> [AIM OF THE EXERCISE]: Rewrite the lines from the beginning through the line with "Akademie der Media (100, 878)" as a JSON list of strings, one string per line, with blank lines skipped. Leave the pictures out.

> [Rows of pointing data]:

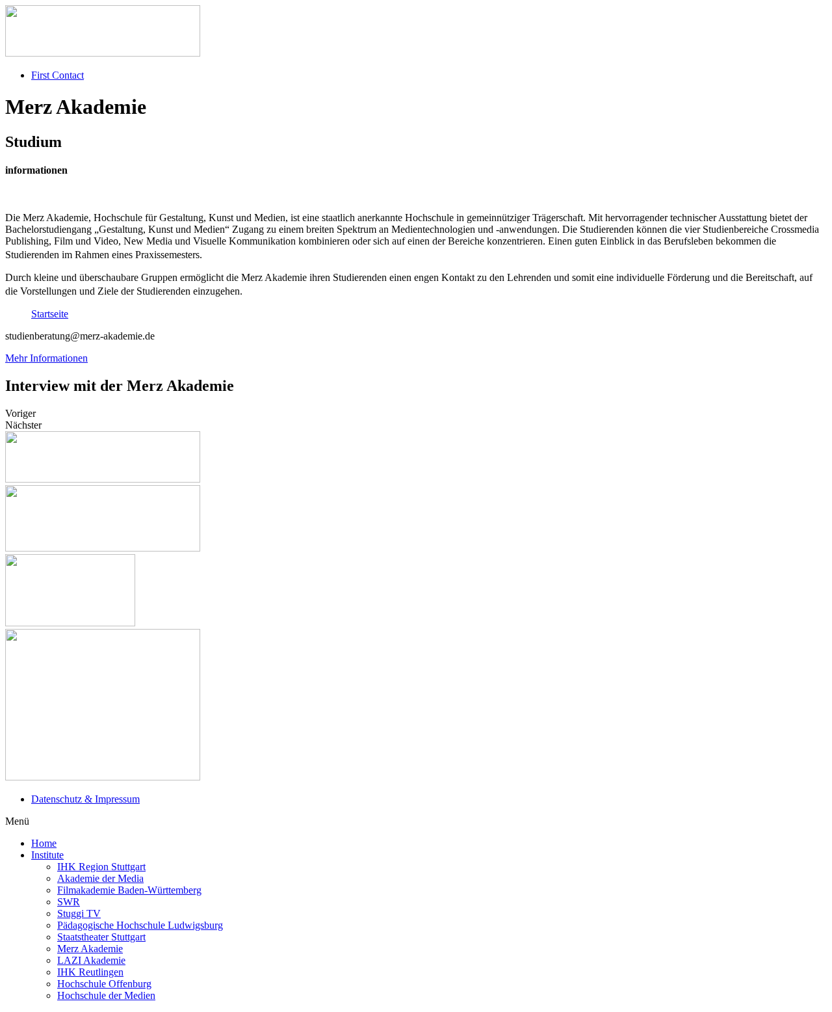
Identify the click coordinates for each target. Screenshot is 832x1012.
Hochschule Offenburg (104, 983)
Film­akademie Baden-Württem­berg (129, 890)
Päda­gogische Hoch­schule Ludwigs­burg (140, 925)
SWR (68, 901)
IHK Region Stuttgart (101, 866)
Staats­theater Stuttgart (101, 936)
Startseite (49, 313)
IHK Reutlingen (90, 972)
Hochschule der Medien (106, 995)
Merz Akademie (90, 948)
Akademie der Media (100, 878)
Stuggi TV (79, 913)
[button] (46, 358)
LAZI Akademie (91, 960)
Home (44, 843)
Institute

> [RESPONSE]:
[
  "Identify the click coordinates for each target. Screenshot is 832x1012.",
  "Hochschule Offenburg (104, 983)",
  "Film­akademie Baden-Württem­berg (129, 890)",
  "Päda­gogische Hoch­schule Ludwigs­burg (140, 925)",
  "SWR (68, 901)",
  "IHK Region Stuttgart (101, 866)",
  "Staats­theater Stuttgart (101, 936)",
  "Startseite (49, 313)",
  "IHK Reutlingen (90, 972)",
  "Hochschule der Medien (106, 995)",
  "Merz Akademie (90, 948)",
  "Akademie der Media (100, 878)"
]